Au volant de sa camionnette, Sébastien, 54 ans, ne dit pas autre chose. Si la réforme défendue par le gouvernement passe, ce technicien de maintenance chez Elle-et-Vire, devra encore travailler une dizaine d'années. "Je ne veux pas travailler deux ans de plus. Je suis ruiné (physiquement). Ça fait 33 ans que je fais de la maintenance, ça fait 33 ans que je supporte des charges lourdes, je ne peux pas y aller plus. Je n'irai pas, je n'irai pas. J’ai déjà des problèmes de santé."
"Quand le corps ne peut plus, on ne peut plus"
Denis a commencé sa carrière comme ambulancier avant de changer de voie. Voilà maintenant 22 ans qu'il travaille dans l'agro-alimentaire. La réforme, il ne la voit pas d'un bon œil. "Du tout !", lâche-t-il, le sourire triste. Chez Agrial, près de Lessay, "on épluche des légumes, on travaille en 2x8, de 4h à 13h et l’autre équipe fait 13h-21h. Ce sont des conditions de travail très, très pénibles. On travaille dans l’humidité et dans le froid."

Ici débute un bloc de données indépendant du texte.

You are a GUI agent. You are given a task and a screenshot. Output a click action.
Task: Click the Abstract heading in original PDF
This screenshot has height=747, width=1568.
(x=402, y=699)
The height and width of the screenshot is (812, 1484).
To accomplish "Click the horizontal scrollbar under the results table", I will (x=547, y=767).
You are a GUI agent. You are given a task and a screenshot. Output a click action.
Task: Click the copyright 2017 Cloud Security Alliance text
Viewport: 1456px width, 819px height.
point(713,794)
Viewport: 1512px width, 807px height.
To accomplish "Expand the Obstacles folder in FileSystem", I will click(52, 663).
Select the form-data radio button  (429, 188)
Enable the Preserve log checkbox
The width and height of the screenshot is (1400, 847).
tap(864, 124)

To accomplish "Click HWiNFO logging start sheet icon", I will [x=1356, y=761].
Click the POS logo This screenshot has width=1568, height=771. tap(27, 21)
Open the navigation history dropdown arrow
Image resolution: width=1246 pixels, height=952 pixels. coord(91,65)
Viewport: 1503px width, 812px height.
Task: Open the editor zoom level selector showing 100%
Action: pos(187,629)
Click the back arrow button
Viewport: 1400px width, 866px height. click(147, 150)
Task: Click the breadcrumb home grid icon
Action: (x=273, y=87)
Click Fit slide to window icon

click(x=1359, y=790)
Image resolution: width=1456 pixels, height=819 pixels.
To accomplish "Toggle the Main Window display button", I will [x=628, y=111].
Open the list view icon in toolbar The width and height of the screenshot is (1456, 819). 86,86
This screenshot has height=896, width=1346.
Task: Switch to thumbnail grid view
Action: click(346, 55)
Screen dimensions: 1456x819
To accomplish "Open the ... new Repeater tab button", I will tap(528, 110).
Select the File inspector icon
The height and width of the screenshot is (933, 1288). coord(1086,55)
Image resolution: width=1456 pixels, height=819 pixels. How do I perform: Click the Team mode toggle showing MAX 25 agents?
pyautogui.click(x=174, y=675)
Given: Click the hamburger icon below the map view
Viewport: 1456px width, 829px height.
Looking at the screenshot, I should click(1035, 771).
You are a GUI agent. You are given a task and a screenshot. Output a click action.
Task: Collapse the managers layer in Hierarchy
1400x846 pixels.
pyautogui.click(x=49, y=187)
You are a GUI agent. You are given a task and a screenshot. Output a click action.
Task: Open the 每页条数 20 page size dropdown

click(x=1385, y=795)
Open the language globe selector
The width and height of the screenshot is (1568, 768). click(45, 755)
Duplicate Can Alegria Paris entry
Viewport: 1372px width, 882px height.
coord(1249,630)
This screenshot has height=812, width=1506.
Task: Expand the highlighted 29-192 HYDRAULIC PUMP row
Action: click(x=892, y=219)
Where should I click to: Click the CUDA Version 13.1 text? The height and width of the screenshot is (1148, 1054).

Dans quelques semaines, Denis aura 61 ans. "Les anciens ou les seniors, si je puis dire, sont de plus en plus fatigués. Il n’y a plus de motivation, il n’y a plus l’envie. Et il y a la fatigue qui s’instaure. Au fil du temps, au fur et à mesure, on s’aperçoit que les gens, c'est arrêt sur arrêt, ce sont les tendinites, les gens ont mal partout, sur tous les membres supérieurs : les hanches, les épaules, les coudes, les poignets. C’est plus possible. Quand le corps ne peut plus, on ne peut plus. Je ne me vois pas faire deux ans de plus."
"On les a exténués par les conditions de travail"
La pénibilité et la fatigue qui en découlent sont sur toutes les lèvres. "Sur une semaine de travail, on peut faire les trois postes, c'est-à-dire que le lundi-mardi, on peut travailler le matin, le mercredi, je peux être en repos, le jeudi, je peux être d’après-midi et je peux finir par être de nuit. Derrière, c’est très compliqué", raconte Julien Destielle, salarié et délégué CFDT chez les Maîtres laitiers du Cotentin. "La majeure partie des gens qui sont aujourd'hui sur les postes de travail, à 58 ans, ils sont rincés, on les a exténués par les conditions de travail, que cela soit dans les abattoirs ou sur les lignes de production. Aujourd’hui, on ne peut pas concevoir qu’un salarié continue de faire les 3x8 jusqu’à 64 ans", assure son camarade de la CFDT, Laurent René, salarié chez Mont Blanc.
Sur la route départementale reliant Carentan à Saint-Lô, Robert regarde passer le convoi escorté par les gendarmes à moto. Le moteur de son tracteur, stationné sur le bas-côté de la route, tourne encore. L'agriculteur dit comprendre la colère des manifestants. Mais pour lui qui vient de fêter ses 60 ans, la retraite, ce ne sera pas pour tout de suite. "Pour avoir une retraite de misère ? Autant qu’on continue tout le temps qu’on peut. Nous, à 60 ans, c’est des clopinettes qu’on a. La pénibilité, nous aussi, on l'a, tous les jours. Mais de toute façon, on n'en tient pas compte. On a le droit de travailler sept sur sept et puis voilà. Mais bon, c’est comme ça. On ne va pas se plaindre."